Carl remembers a time when it wasn't like this. He remembers and yet he doesn't. It's all there in his head, snapshots, memories, snippets of a life once lived but...it's almost like he lacks the knowledge to access them. He can see them, hear them, all right behind his eyes, but it's in the wrong language. He has all of the knowledge and materials without any of the understanding.

It's worse than not knowing anything at all, like how some of the younger ones don't, because you can't miss what you never had right?

But Carl had it, once upon a time. And he remembers.

He remembers what cars looked like not marooned on the side of the road, nothing but dust and dirt, rust and ruin, memorials to long passed ghosts. If he closes his eyes he can see black and smooth road beneath full tires, a humming engine and the sound of bells. Or as it horns? He thinks it's horns. Horns and honks, bells and whistles, they amount to the same now. He knows they were different, once, but the notion is archaic, incomprehensible. There have been no horns or bells for years. Carl doubts there ever will be again.

Which is why the lines are so blurred, so indistinct. Because Carl remembers these things but they no longer exist, only ghosts in his memories. And if they don't exist outside his head…does that mean they are not real? Were they ever?
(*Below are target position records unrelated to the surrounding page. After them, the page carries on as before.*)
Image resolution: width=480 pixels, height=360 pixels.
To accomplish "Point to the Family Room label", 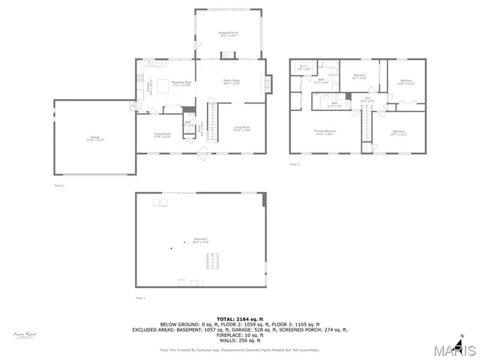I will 232,82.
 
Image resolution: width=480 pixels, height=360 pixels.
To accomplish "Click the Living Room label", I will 242,128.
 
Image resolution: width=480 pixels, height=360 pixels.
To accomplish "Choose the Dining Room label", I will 162,135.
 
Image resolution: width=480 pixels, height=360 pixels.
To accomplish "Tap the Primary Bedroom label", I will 325,132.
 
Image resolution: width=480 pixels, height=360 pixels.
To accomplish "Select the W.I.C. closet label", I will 304,68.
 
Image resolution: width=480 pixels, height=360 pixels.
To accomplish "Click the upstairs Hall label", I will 368,99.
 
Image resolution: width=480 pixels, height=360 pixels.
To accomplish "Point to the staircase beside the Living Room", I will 212,121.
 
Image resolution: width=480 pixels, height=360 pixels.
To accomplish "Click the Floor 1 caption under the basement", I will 140,298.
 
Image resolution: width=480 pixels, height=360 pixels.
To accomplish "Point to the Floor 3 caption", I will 295,164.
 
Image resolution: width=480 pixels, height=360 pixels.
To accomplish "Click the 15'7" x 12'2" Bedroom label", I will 399,134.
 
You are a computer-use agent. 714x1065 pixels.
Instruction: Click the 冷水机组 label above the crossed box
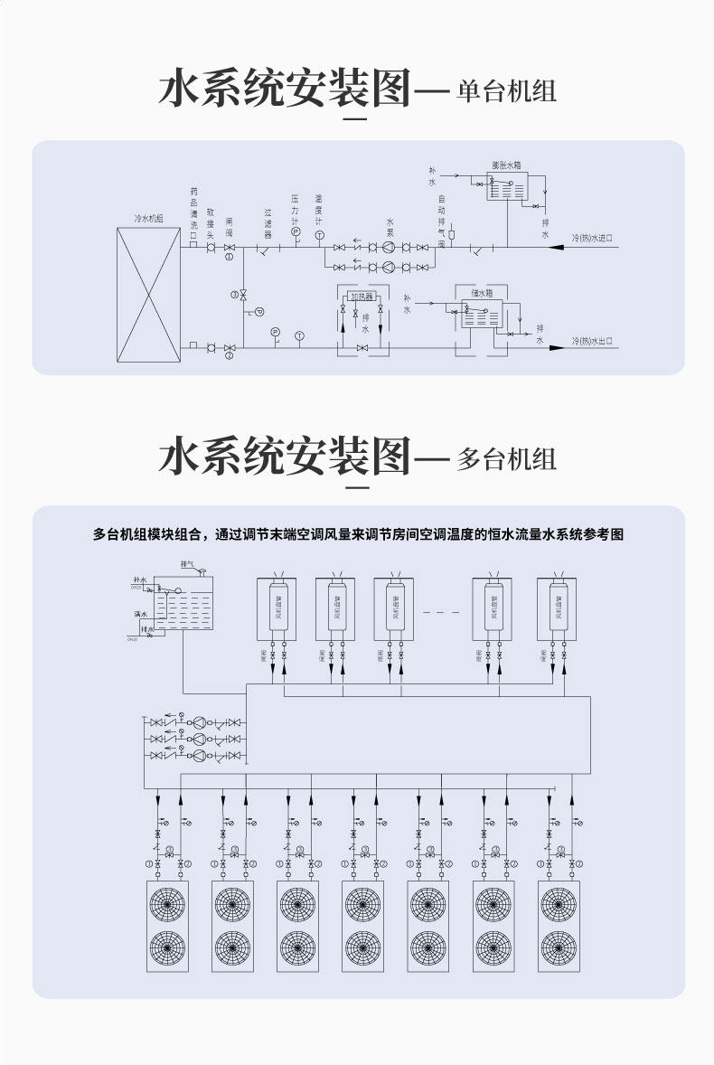coord(148,219)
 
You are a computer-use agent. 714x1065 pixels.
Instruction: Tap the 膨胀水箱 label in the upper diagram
coord(507,165)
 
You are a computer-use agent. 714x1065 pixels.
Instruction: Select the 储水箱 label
coord(482,293)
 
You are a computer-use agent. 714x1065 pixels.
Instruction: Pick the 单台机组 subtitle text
coord(507,91)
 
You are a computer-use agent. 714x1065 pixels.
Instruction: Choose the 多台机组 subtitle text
coord(507,457)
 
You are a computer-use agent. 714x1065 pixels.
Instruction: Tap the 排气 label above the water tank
coord(188,563)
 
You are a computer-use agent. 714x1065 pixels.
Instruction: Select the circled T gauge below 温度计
coord(319,235)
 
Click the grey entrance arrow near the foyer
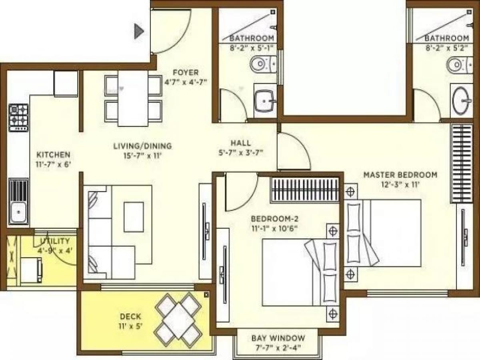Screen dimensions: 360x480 138,31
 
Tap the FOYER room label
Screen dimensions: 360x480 186,72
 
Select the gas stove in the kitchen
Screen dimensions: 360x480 19,117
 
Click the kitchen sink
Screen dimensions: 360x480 18,212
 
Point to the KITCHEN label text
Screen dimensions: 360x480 54,154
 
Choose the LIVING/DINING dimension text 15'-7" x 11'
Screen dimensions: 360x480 142,156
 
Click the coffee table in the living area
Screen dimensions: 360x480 134,216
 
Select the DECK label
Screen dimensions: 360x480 130,317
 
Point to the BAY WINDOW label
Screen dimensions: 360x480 278,338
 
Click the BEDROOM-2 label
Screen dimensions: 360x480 275,219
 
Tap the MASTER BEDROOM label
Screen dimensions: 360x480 400,175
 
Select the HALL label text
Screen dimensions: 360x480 241,143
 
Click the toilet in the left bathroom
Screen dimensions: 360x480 262,64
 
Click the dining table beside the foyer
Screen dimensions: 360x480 133,98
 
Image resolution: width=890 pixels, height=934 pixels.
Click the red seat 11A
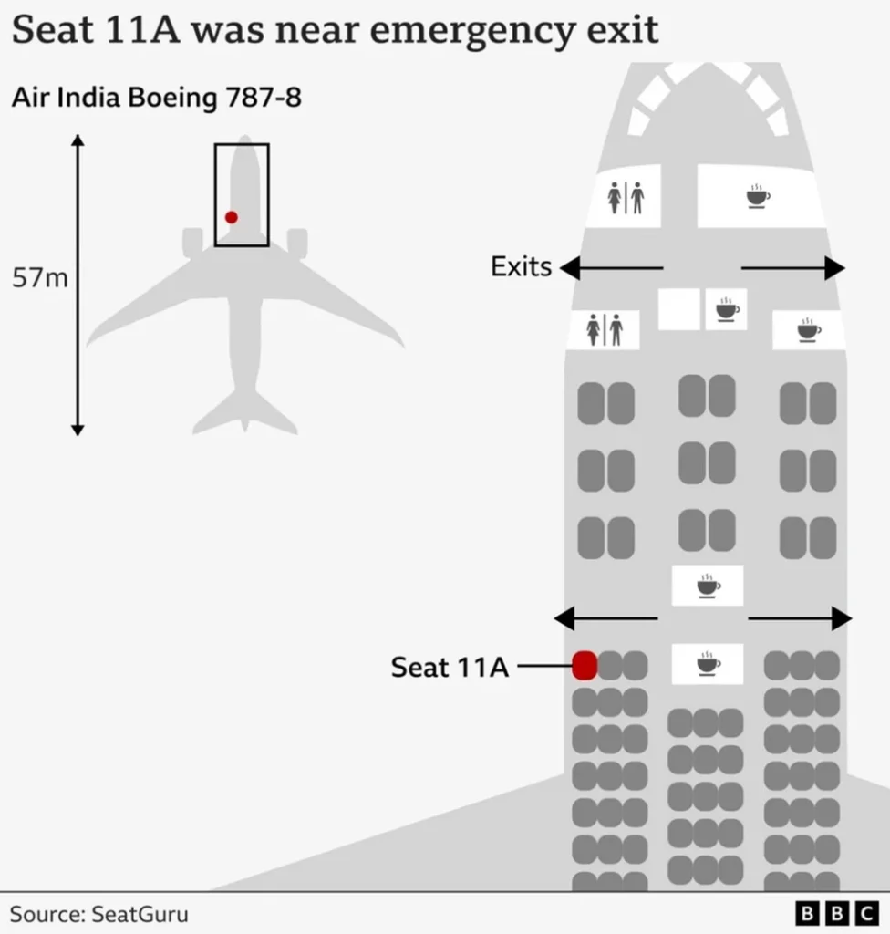[x=585, y=665]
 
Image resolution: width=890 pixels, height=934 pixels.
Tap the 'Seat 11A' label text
[x=450, y=667]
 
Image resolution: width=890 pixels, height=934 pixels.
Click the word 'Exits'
[x=522, y=266]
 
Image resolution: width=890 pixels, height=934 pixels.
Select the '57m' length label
[x=40, y=277]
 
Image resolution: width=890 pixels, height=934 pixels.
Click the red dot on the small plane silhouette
[x=232, y=217]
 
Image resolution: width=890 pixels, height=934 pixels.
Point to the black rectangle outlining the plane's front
[x=215, y=195]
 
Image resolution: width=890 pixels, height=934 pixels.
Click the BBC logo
[x=837, y=913]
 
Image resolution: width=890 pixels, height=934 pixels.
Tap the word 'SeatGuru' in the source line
[x=140, y=914]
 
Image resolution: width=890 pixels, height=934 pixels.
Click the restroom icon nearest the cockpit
[x=626, y=198]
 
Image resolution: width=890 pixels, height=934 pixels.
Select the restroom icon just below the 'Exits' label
[x=604, y=329]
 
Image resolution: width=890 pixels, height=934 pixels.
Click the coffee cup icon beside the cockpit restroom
[x=758, y=197]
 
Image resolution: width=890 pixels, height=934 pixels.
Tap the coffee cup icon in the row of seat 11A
[x=708, y=664]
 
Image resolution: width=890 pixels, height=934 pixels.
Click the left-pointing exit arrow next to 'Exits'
[x=611, y=268]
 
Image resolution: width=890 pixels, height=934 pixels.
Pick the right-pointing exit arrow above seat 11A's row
[x=800, y=619]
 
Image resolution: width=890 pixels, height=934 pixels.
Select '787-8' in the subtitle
[x=264, y=97]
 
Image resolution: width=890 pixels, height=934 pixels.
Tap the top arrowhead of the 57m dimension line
[x=78, y=140]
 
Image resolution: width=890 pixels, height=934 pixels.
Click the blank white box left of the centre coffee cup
[x=679, y=309]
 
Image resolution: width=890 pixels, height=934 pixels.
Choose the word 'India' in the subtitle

Sometimes, Carl thinks that everything is a lie in his thoughts, imaginings and dreams. That there was never anything more than the life he lives now: walkers and death and the dirt beneath his shoes. Or maybe this is all a dream, a nightmare, and he's asleep in some far off place, trapped in this hell. Carl doesn't have an answer. All he has are these things in his head, the memories of someone else's life in a time and a world far from the one he lives in now.

Absentmindedly, he pulls a strip of dried meat from his pocket, remnants of an uneaten dinner. The piece is small and gamey and tastes like ash on his tongue. Most things taste like ash now; ash and dust and thirst and hunger, all underlain with the faint sickeningly sweet flavor, familiar as the rising sun: the taste of decay and death. Carl chews, his jaw clicking, and tries to recall the taste of other things but, again, he remembers at the same time he doesn't.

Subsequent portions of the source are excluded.